● WHAT IS EXPECTED:
In the data below, turn the lines from the one containing "The height and width of the screenshot is (1000, 462)." through the one containing "coordinates (474, 1005).", inclusive, into a JSON list of strings with one string per line. Skip any blank lines.

● RECORDS SUPPLIED:
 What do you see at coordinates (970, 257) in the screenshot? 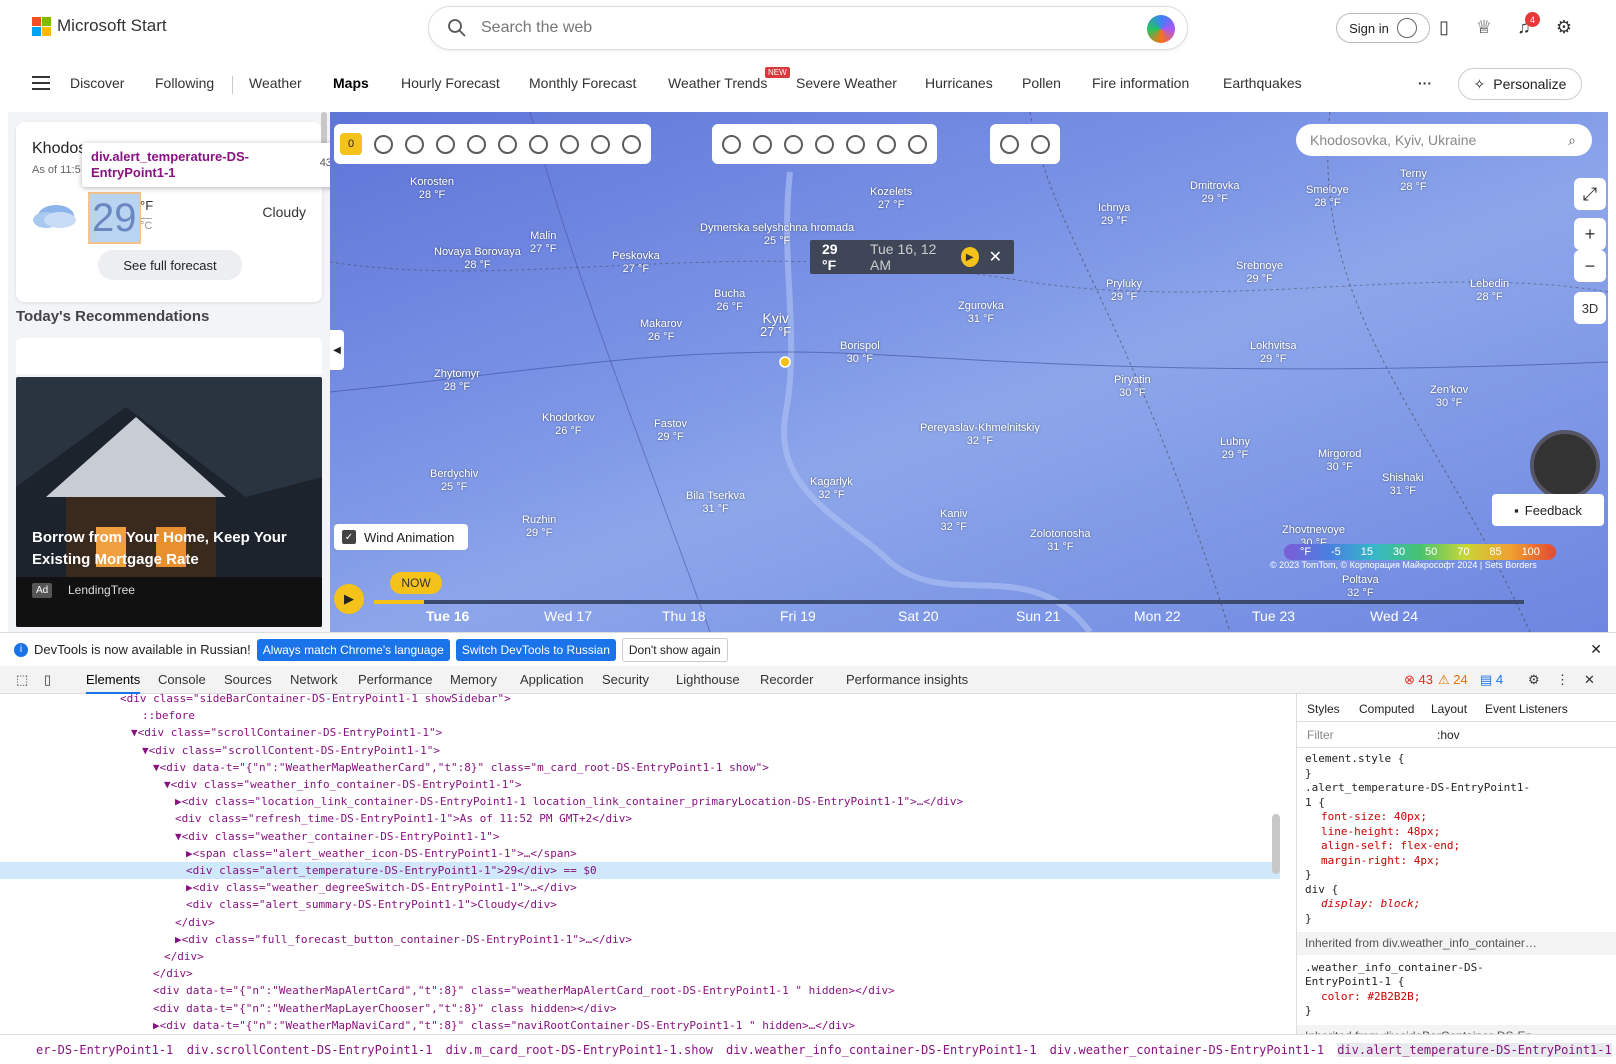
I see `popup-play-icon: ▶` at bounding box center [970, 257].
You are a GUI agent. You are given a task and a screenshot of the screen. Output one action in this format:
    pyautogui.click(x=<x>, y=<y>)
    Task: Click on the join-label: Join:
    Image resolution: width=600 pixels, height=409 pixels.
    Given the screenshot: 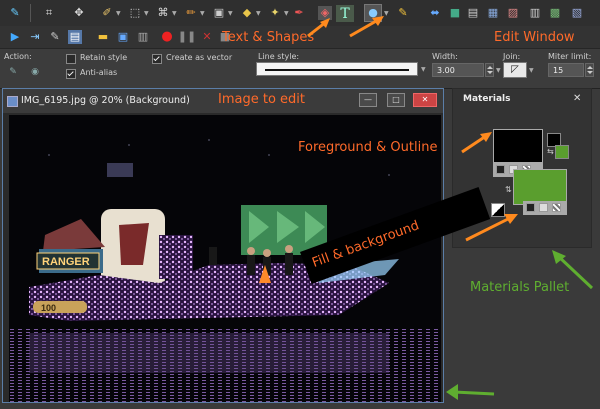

...

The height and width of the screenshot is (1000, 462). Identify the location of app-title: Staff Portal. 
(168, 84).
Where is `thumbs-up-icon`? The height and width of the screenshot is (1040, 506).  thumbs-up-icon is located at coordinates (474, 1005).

● TASK RESULT:
[
  "The height and width of the screenshot is (1000, 462). Identify the location of app-title: Staff Portal. ",
  "(168, 84).",
  "Where is `thumbs-up-icon`? The height and width of the screenshot is (1040, 506).  thumbs-up-icon is located at coordinates (474, 1005)."
]